Parents adoptifs, conservez votre livret de famille sur vous, surtout si vos enfants viennent d’un autre continent ! Un père de famille a ainsi vu sa paternité remise en cause lors d’un contrôle routier. L’Inspection générale des services (IGS, la police des polices, compétente sur Paris et les départements limitrophes) a été saisie, et le dossier vient d’être confié au parquet de Paris.
Triathlon
Antoine B. a deux filles aux traits asiatiques : Lou, 5 ans (adoptée en France) et Mia, 4 ans (adoptée en Chine). Le dimanche 22 juin, il vient de passer la matinée au bois de Boulogne avec elles, quand il est arrêté au volant de son monospace. Le triathlon qui se déroule ce jour-là à Paris désorganise un peu la circulation. Antoine B. passe un barrage puis coupe un cordon de signalisation pour faire demi-tour avec son véhicule. Deux gardiens de la paix le rattrapent. « Ils m’ont demandé mes papiers ainsi que ceux du véhicule et de mes filles en négligeant toute forme de politesse. Ils cherchaient la petite bête », se souvient ce cadre dans le secteur bancaire âgé de 44 ans. Les policiers verbalisent à trois reprises le conducteur : « J’ai commencé à contester les amendes, je ne voulais pas signer, affirme Antoine B. C’est à ce moment-là qu’ils m’ont dit : "Si vous ne signez pas, on ne va pas perdre notre temps, on appelle les renforts et on vous enlève les enfants car ils ne vous ressemblent pas."»
« Peur »

- OBJECTIF -
Relevez une seule fois chacun des noms de lieux géographiques qui figurent dans le texte sur le contrôle routier d'un père adoptif. Les enregistrements forment un matériau à part, sans lien avec le texte.

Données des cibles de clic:
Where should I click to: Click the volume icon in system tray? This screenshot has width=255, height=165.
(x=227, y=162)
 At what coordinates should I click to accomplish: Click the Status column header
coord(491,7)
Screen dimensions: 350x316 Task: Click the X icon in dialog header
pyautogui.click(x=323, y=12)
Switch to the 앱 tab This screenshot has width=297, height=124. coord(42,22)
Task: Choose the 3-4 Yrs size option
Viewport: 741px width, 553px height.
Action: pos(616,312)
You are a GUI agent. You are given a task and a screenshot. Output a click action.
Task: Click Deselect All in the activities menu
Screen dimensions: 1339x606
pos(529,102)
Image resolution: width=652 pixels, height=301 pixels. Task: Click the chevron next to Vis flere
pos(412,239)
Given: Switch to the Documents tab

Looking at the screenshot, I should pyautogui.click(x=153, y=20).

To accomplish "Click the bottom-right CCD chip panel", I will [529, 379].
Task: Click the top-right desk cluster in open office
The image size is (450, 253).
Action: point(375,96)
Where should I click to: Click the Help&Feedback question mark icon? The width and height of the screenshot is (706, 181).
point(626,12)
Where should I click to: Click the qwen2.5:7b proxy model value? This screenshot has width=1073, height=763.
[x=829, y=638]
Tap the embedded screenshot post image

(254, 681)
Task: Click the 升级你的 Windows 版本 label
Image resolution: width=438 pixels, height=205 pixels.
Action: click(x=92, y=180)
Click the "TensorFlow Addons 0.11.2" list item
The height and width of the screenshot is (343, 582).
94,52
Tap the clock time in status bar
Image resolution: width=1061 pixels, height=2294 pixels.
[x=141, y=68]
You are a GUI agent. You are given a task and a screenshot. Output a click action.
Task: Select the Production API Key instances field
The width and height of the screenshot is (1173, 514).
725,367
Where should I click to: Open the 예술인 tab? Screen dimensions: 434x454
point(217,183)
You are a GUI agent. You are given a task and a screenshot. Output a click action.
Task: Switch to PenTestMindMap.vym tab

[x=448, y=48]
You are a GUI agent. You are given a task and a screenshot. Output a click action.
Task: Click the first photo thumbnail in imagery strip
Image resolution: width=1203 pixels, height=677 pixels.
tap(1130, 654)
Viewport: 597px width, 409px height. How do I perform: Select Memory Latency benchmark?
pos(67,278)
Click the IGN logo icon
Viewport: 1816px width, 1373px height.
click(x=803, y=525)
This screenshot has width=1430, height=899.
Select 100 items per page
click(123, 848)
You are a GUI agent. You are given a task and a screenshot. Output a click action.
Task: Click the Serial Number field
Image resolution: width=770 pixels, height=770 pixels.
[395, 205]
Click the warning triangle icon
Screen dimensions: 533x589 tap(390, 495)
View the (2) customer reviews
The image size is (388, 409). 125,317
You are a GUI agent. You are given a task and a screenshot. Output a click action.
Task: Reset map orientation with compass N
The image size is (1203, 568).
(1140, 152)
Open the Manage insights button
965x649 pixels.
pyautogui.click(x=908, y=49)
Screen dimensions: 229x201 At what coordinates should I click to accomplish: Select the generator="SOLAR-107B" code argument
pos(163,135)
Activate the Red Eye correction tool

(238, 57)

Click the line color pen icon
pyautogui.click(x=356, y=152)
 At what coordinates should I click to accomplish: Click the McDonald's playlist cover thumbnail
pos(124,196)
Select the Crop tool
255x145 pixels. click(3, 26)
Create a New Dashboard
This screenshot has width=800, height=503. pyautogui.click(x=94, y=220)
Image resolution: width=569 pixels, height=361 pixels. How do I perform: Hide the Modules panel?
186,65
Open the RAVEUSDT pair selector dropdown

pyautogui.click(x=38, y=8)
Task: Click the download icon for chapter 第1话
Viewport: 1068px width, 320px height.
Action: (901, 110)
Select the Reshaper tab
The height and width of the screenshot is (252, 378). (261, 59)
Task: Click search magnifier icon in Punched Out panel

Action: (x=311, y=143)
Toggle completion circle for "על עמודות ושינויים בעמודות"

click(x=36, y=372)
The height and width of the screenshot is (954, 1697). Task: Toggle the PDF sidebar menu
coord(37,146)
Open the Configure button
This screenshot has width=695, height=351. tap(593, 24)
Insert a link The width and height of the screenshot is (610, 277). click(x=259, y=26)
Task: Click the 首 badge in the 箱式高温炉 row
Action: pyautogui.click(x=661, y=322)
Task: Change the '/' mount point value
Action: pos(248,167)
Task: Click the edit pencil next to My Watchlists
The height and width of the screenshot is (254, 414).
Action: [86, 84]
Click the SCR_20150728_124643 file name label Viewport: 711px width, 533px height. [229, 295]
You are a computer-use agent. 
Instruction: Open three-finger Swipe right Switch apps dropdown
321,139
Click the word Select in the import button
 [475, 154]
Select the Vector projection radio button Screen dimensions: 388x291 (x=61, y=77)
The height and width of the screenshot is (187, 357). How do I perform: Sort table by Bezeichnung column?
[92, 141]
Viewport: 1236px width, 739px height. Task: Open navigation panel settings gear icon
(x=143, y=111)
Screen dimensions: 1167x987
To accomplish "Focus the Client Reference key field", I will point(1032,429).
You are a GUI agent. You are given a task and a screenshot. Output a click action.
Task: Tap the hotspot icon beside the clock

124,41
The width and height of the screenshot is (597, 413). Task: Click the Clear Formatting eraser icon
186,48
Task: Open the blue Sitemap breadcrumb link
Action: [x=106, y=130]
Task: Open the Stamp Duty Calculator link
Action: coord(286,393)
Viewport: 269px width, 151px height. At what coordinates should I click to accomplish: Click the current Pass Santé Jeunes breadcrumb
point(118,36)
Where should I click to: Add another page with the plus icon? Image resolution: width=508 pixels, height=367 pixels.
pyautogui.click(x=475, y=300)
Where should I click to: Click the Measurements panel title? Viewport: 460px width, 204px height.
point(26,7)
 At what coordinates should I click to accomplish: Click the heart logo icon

- RÉPONSE COMPLÈTE -
- Paris
- France
- Chine
- bois de Boulogne